[Entries on where items appear]
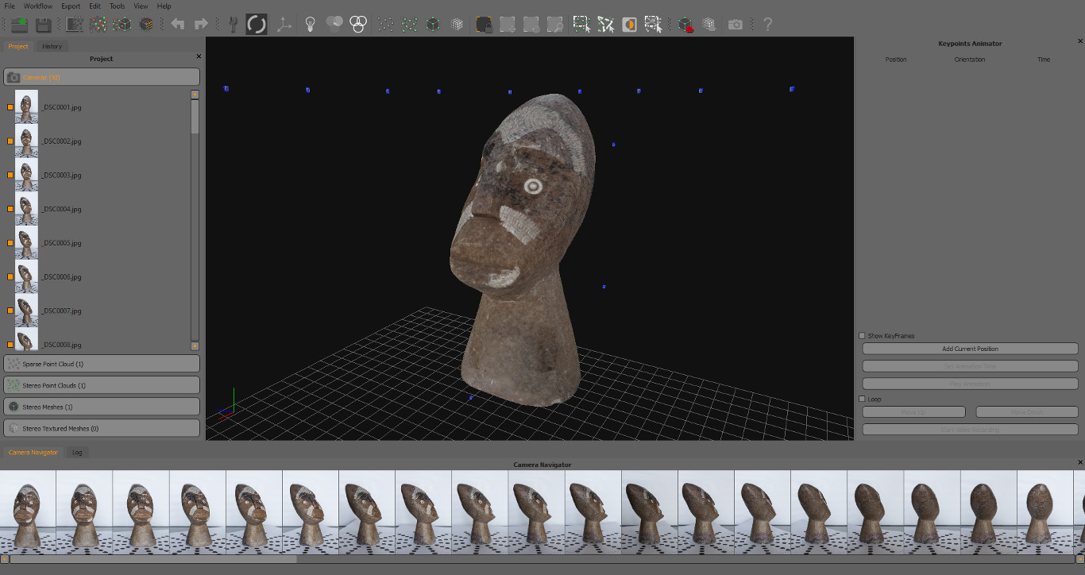Click the cube with red arrow icon
Screen dimensions: 1085x575
coord(685,25)
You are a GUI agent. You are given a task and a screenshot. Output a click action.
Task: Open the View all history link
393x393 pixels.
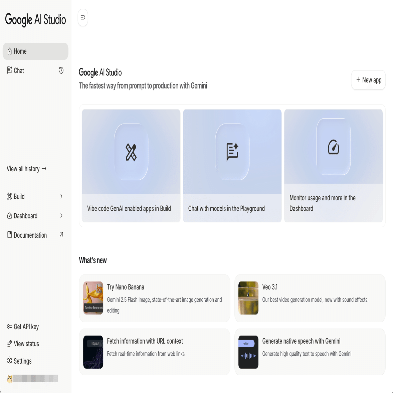point(26,169)
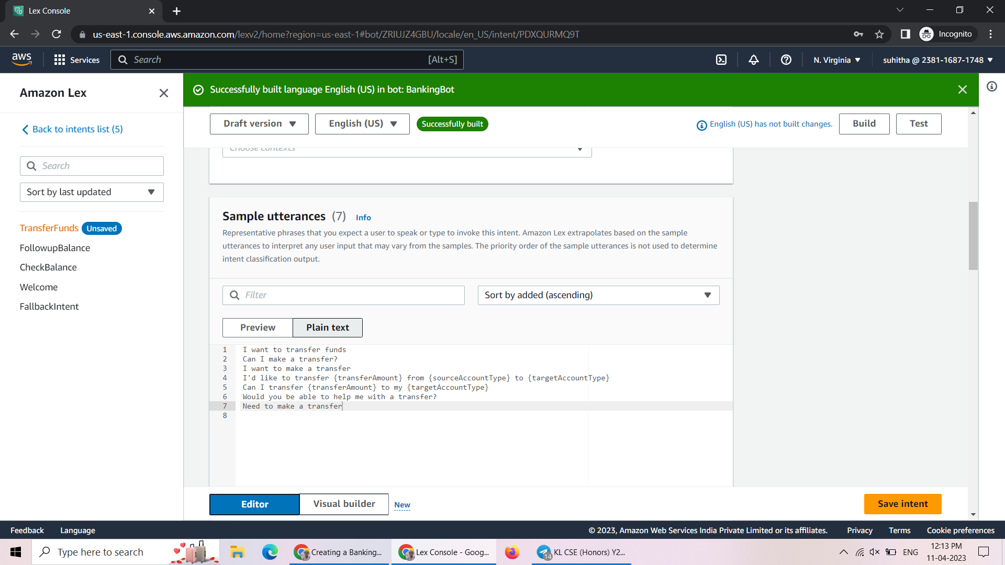Switch to the Visual builder mode
Viewport: 1005px width, 565px height.
(x=343, y=504)
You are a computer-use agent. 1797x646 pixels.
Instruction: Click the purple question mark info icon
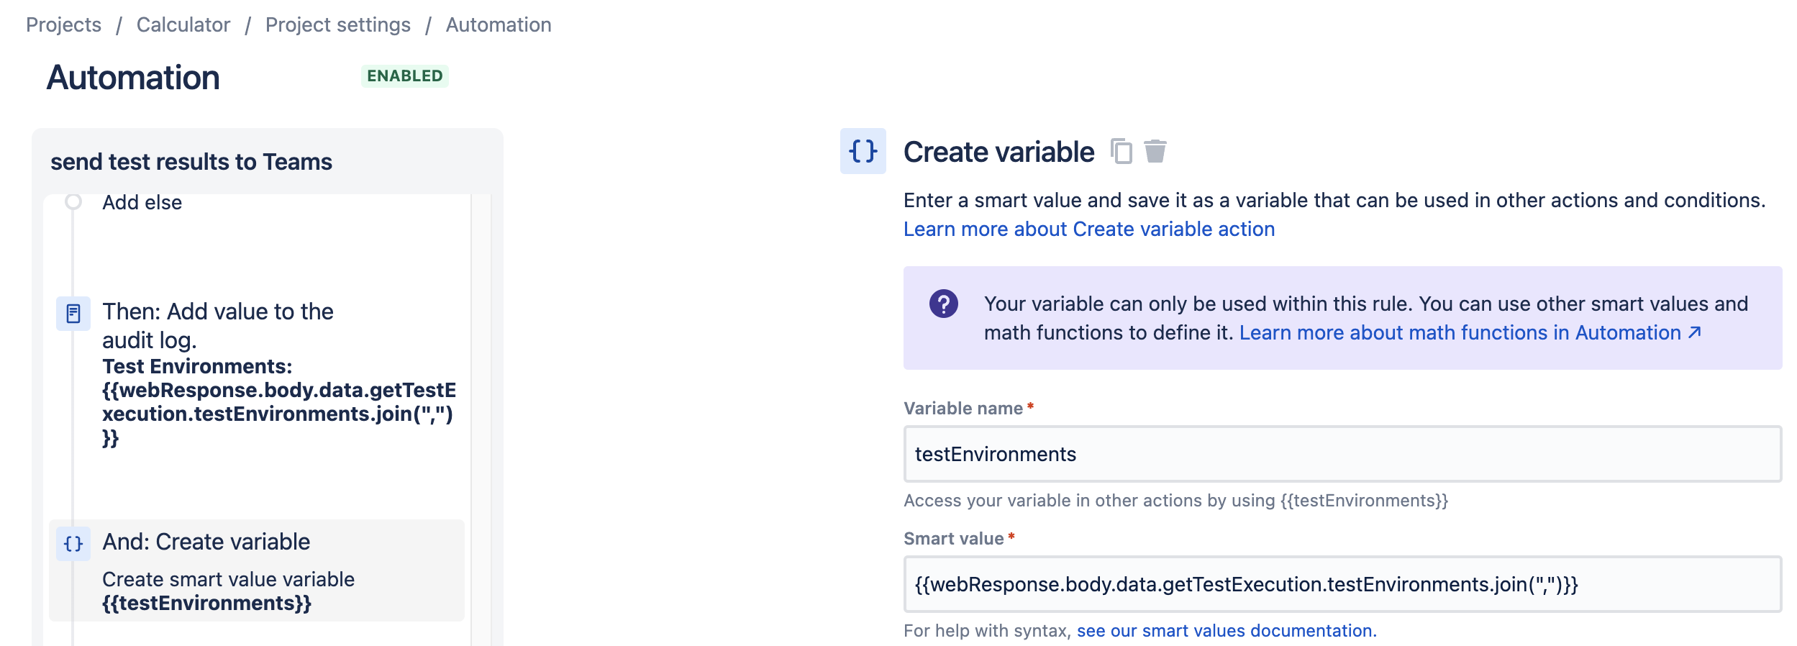(944, 304)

Goal:
Put the data into a JSON list of strings with one string per line, beginning at the line that contains "You are a computer-use" and continuing through the end of the data. Leave out blank lines and the pictures.

Solution to this problem:
[
  "You are a computer-use agent. 1797x646 pixels.",
  "Instruction: Click the purple question mark info icon",
  "(944, 304)"
]